Zadaniem wtyczki "apphook" jest rozprzestrzenianie robaka poprzez komunikator internetowy. Podejmuje ona próbę przechwycenia pewnych funkcji aplikacji iChat i wysyła kopię szkodnika do znajomych użytkownika zainfekowanego komputera.

Po zakończeniu instalacji wtyczki "apphook" kod robaka kontynuuje infekowanie lokalnych aplikacji. Przy użyciu systemowego składnika "Spotlight" szkodnik szuka listy najczęściej uruchamianych programów i próbuje je zainfekować. Procedura infekcji jest bardzo prosta: Leap nadpisuje swoim kodem główny plik wykonywalny, zapisując jednocześnie oryginalny kod aplikacji w części pliku przeznaczonej dla zasobów.

Przy uruchomieniu zainfekowanej aplikacji uruchamia się główny kod robaka i próbuje rozprzestrzeniać się w wyżej opisany sposób. Leap usiłuje wykonać oryginalną aplikację, jednak z powodu błędu w swoim kodzie - próby te są bezskutecznie. Oznacza to, że zainfekowane aplikacje przestają działać, co jest bardzo oczywistą oznaką infekcji.

Wydaje się, że autor robaka planował dodanie funkcji rozprzestrzeniania się za pośrednictwem poczty elektronicznej. Nie udało mu się jednak tego zrealizować, zanim kod pojawił się na forum MacRumors.

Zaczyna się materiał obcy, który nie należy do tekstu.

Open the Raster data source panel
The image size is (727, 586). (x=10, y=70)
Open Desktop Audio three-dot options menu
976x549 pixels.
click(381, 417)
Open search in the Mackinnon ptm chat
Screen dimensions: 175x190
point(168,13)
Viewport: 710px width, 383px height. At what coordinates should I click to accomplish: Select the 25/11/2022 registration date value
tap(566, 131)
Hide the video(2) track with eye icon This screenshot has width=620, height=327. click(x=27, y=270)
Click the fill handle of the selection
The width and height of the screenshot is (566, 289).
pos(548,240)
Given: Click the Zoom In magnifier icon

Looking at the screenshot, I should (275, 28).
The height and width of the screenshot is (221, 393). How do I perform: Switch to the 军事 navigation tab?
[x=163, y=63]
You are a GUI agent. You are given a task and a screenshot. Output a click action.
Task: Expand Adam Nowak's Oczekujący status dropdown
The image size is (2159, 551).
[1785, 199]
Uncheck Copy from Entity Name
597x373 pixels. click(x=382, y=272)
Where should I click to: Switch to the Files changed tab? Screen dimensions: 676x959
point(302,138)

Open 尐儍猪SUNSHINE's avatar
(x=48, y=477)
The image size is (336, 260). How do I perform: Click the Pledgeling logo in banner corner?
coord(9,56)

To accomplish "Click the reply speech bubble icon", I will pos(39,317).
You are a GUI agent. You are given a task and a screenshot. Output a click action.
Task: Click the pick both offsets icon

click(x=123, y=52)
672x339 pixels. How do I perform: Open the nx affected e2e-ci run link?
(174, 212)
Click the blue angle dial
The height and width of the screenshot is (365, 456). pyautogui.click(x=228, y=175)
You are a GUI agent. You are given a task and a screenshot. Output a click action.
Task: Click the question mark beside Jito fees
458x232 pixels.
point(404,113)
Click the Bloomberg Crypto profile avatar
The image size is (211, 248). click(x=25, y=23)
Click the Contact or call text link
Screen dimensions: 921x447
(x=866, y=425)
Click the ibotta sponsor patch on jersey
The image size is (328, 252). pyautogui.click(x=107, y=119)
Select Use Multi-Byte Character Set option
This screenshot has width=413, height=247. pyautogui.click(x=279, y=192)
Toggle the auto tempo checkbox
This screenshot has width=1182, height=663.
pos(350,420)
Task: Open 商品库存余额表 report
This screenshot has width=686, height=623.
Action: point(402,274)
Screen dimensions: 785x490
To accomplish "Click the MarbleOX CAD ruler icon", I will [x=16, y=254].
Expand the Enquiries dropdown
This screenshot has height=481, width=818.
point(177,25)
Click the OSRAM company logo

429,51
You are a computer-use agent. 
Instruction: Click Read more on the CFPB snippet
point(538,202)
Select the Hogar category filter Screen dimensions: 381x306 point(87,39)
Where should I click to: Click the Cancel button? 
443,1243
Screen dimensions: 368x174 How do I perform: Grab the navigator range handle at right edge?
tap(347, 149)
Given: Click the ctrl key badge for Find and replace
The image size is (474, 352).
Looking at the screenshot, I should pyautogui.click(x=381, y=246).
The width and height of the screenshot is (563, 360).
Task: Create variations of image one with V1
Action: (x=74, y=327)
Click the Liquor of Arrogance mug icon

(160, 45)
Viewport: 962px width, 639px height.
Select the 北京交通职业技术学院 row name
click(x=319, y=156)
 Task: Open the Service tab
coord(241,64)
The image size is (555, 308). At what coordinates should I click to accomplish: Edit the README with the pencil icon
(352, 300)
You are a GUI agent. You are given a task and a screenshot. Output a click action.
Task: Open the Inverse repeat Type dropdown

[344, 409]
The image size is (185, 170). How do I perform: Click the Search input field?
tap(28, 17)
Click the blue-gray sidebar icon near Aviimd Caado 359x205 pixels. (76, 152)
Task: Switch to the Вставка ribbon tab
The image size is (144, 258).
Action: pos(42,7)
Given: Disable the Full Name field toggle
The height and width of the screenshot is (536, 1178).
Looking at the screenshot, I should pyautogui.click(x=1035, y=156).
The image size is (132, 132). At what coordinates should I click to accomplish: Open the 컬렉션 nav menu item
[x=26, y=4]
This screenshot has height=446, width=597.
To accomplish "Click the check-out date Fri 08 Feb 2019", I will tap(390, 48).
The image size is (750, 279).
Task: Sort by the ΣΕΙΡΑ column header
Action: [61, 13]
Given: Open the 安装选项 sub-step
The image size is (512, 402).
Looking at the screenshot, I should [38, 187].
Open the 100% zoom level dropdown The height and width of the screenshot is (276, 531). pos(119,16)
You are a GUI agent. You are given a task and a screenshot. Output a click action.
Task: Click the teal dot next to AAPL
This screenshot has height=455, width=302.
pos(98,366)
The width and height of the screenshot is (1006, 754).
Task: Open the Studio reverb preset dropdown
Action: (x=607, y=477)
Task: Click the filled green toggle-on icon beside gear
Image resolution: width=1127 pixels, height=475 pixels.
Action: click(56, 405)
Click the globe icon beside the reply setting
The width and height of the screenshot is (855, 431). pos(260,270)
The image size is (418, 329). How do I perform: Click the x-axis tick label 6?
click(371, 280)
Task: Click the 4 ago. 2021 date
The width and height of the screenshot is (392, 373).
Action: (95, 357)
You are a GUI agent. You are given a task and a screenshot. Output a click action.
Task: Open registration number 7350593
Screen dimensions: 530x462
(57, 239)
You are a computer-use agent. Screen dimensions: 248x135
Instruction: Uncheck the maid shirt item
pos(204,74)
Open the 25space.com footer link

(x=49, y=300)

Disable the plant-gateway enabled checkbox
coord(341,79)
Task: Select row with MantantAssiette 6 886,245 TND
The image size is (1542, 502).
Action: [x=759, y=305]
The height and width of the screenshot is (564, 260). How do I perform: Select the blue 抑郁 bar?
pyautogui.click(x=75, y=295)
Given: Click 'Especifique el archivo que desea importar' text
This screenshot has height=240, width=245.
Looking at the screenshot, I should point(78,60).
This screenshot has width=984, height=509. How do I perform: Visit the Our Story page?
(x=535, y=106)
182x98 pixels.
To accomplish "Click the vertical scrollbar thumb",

Poza uszkadzaniem aplikacji podczas infekcji (co wydaje się efektem niezamierzonym) nie ma oznak innych funkcji destrukcyjnych zawartych w kodzie robaka.

18 lutego 2006 roku pojawił się kolejny robak dla systemu MacOS X. Inqtana rozprzestrzenia się poprzez Bluetooth wysyłając do potencjalnej ofiary żądanie transmisji danych Object Exchange (OBEX) Push. Jeżeli użytkownik zaakceptuje żądanie, robak wykorzysta lukę "Bluetooth File and Object Exchange Directory Traversal" w celu uzyskania dostępu do plików i folderów poza ścieżką systemową Bluetooth File and Object Exchange.

Robak umieszcza w folderze LaunchAgents dwa pliki: com.openbundle.plist oraz com.pwned.plist, co zapewnia mu uruchomienie wraz z każdym restartem komputera ofiary. W folderze /Users/ umieszczany jest plik w0rm-support.tgz zawierający komponenty robaka.

Po ponownym uruchomieniu systemu operacyjnego com.openbundle.plist wypakowuje składniki robaka, a com.pwned.plist uruchamia jego główną bibliotekę. Następnie Inqtana próbuje rozmnażać się poprzez skanowanie w poszukiwaniu urządzeń z włączoną usługą Bluetooth i wysyła własne kopie na każde znalezione urządzenie, które obsługuje żądania Object Exchange (OBEX) Push.

Z czasem okazało się, że autorem robaka Inqtana był specjalista ds. bezpieczeństwa Kevin Finisterre, który stworzył go jako "proof of concept".